- Born: 1948 (age 77–78) Titograd, FPR Yugoslavia

= Duško Novaković =

Duško Novaković is a contemporary Serbian poet. He was born in 1948 in Titograd (modern Podgorica), FPR Yugoslavia.

== Biography ==
His father was a pilot and radio operator in the Royal Air Force during the Second World War. Patrilineal ancestors from the Aegean area settled in Macedonia, in Strumica, staying for some time on the Greek island of Thasos, then in Thessaloniki. His mother comes from a prominent family of Podgorica, Bracović-Zlatičanin. An exceptional voice, Ksenija Cicvarić, was and still is known as a top performer of Montenegrin, Serbian, and Muslim melodies. She was harassed and persecuted during the period when the poet's father, after the Cominform Resolution, was a political prisoner in a Stalinist prison camp in Jilava, Romania. The poet saw his father for the first time at the age of six, an event that later left a mark in his poetry - a kind of analogy of their own destiny with the myth of Odysseus and Telemachus.

He worked with the Yugoslav Airlines in various corporate transactions and was parallel poetry editor at newspapers and magazines: The literary word, Literature, Literary Gazette, Here.

His books have been translated into many languages, he is represented in numerous national and international anthologies, and recently in the anthology "The Horse has Six Legs", which was edited and translated by the renowned American poet of Serbian origin Charles Simic.

Duško Novaković was one of the initiators of the establishment of the Serbian Literary Society, and he is a member of the Serbian PEN Center.

=== Education ===
Novaković was educated in the former Yugoslav republics, now independent states, Macedonia, Montenegro, and Serbia, where he studied Yugoslav and world literature at the Faculty of Philology in Belgrade.

=== Personal life ===
He has two sons, Paul and David, lives and works in Belgrade as an independent artist.

== Literary works ==
He has published over fifteen books of poetry, of which the most famous are: „Znalac ogledala“, „Poderotine na vreći“, „Sati i životinje/Časovi i životni“ - in two languages, the Serbo-Croatian and Macedonian, „Dijalog o nemaru“, „Hodnikom“, „Nadzornik kvarta“, „ Stacionarije – pesme rata i mesečarenja“, „Dostavljeno muzama“, „Smetenjakov crtež“, „Tupan i njegov pedagog“, „Klupe nenagrađenih“, „ Kad ćemo svetla pogasiti“, also four selected poems: „Izabrao sam Mesec“, „Bioskop Limijer/Cinema Lumiere“ – bilingual, in Serbian and French, and a comprehensive selection of books published after 2000 - „Sećanje na prve ljude“ and „Zabava za utučene“, published by the Foundation Desanka Maksimovic and Publishing Centre of the National Library of Serbia.

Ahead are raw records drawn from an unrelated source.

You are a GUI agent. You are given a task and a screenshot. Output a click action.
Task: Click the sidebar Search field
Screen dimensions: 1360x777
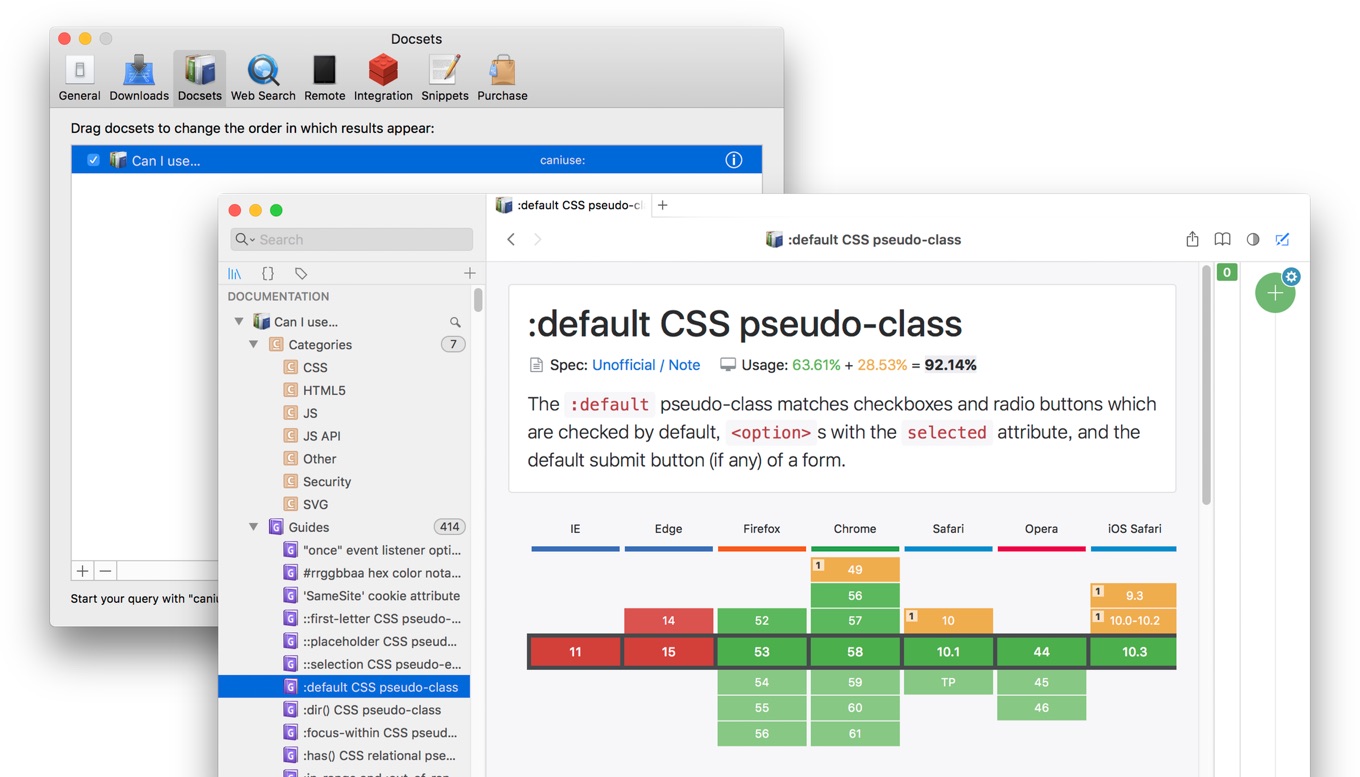(x=352, y=239)
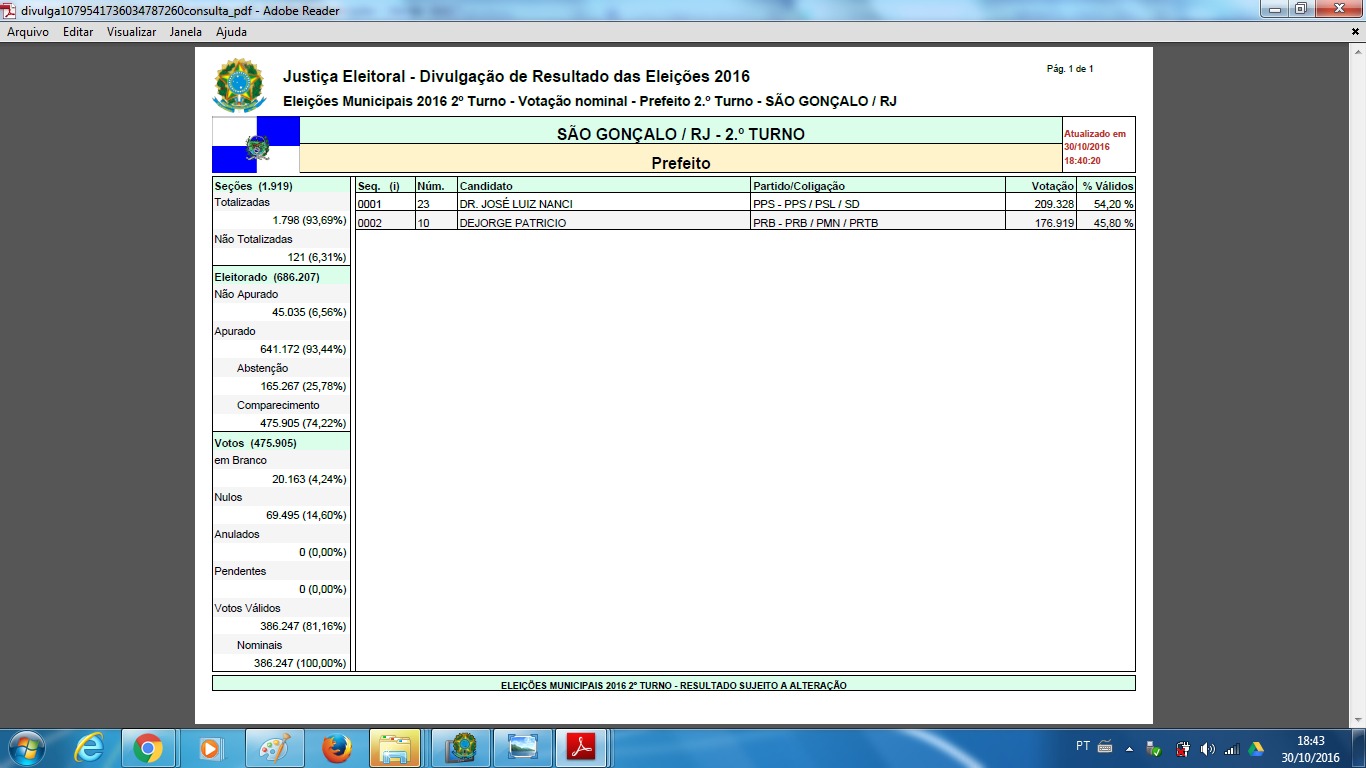Launch Internet Explorer from the taskbar

pos(89,748)
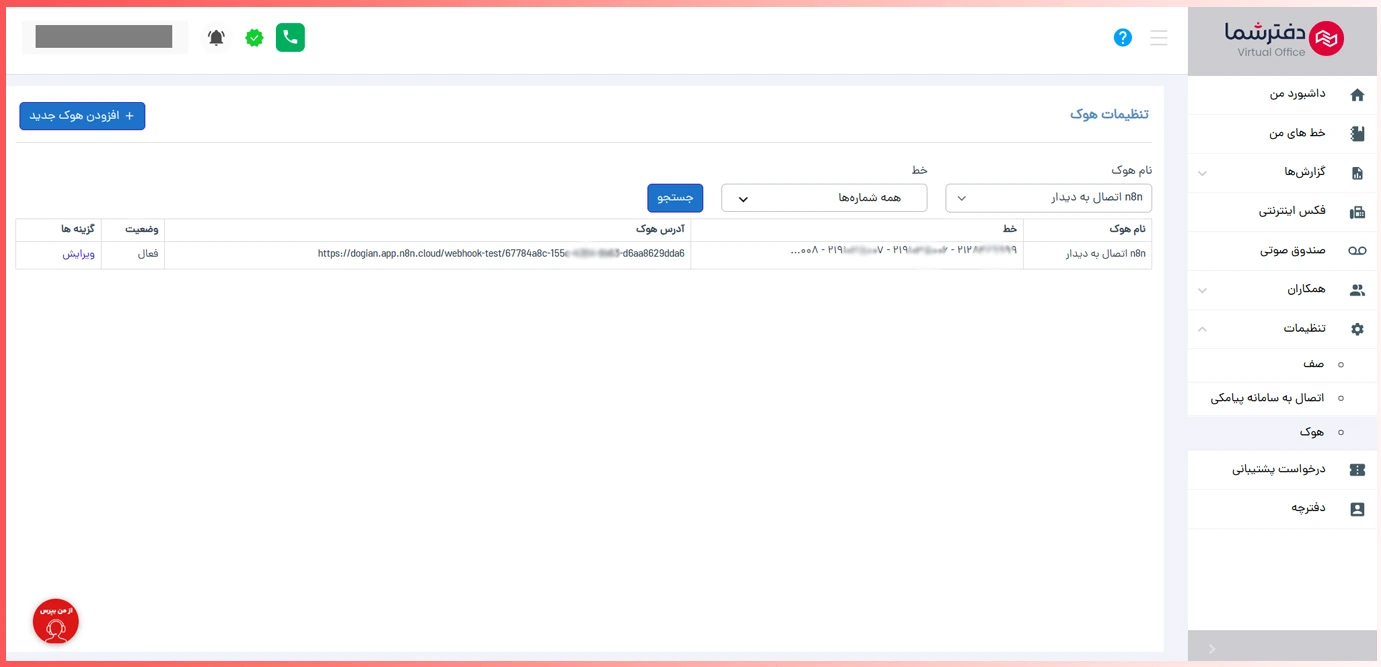Click the green verified badge icon

255,38
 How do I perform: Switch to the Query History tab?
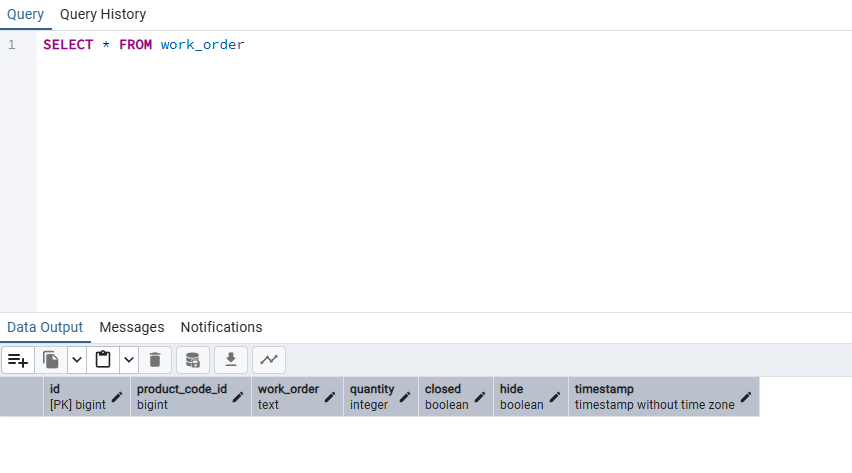(x=103, y=14)
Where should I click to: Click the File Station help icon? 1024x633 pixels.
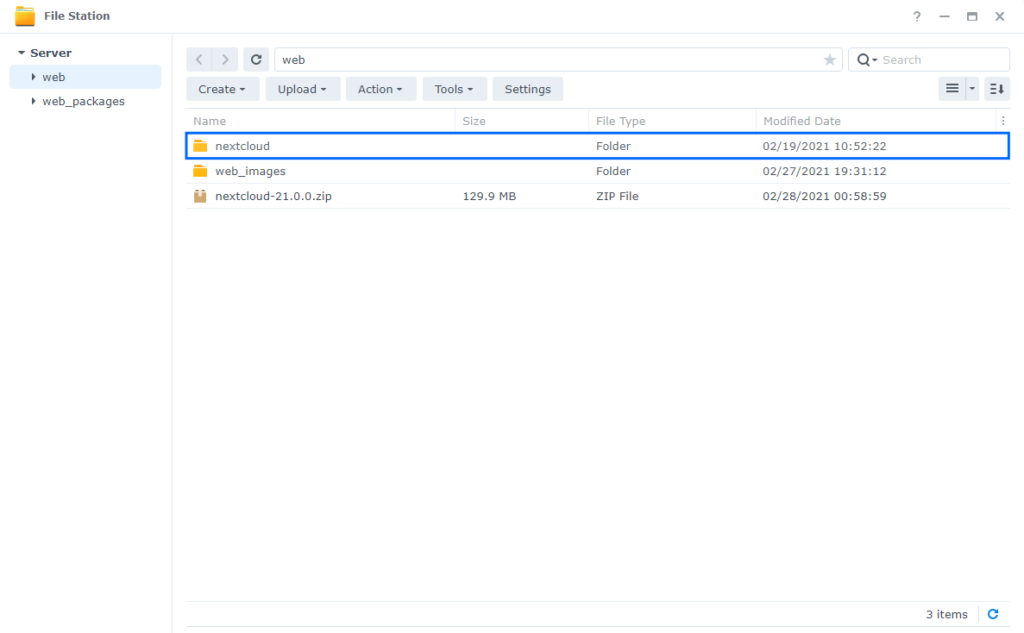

He translates poetry and prose from Macedonian. He published "An Anthology of Contemporary Macedonian Poetry" and translated several books of contemporary independent Macedonian poets.

== Awards and honors ==
He has received numerous awards including: Milan Rakić, Mlada Struga, Zmaj Award, Branko Miljković, Disova, Danica Marković, Đura Jakšić, Vasko Popa Award, Risto Ratković, Istok - zapad, Desanka Maksimović Prize, for a poetic oeuvre, and awards and recognition from Belgrade for contribution to Serbian literature, and an award Barski ljetopis.

The critical articles of writer's poetry have been published in "Poetry of Duško Novaković" and the publication "Duško Novaković - Dis spring" as well as several thematic blocks in literary journals.

He was a participant and guest at some of the world famous festival of poetry, and lectured on contemporary poetry in the former Yugoslavia at the University of Tagore in India, in 1984, and lectured the poetry of Vasko Popa at Department of Slavonic Studies at the University of Vienna in 2008.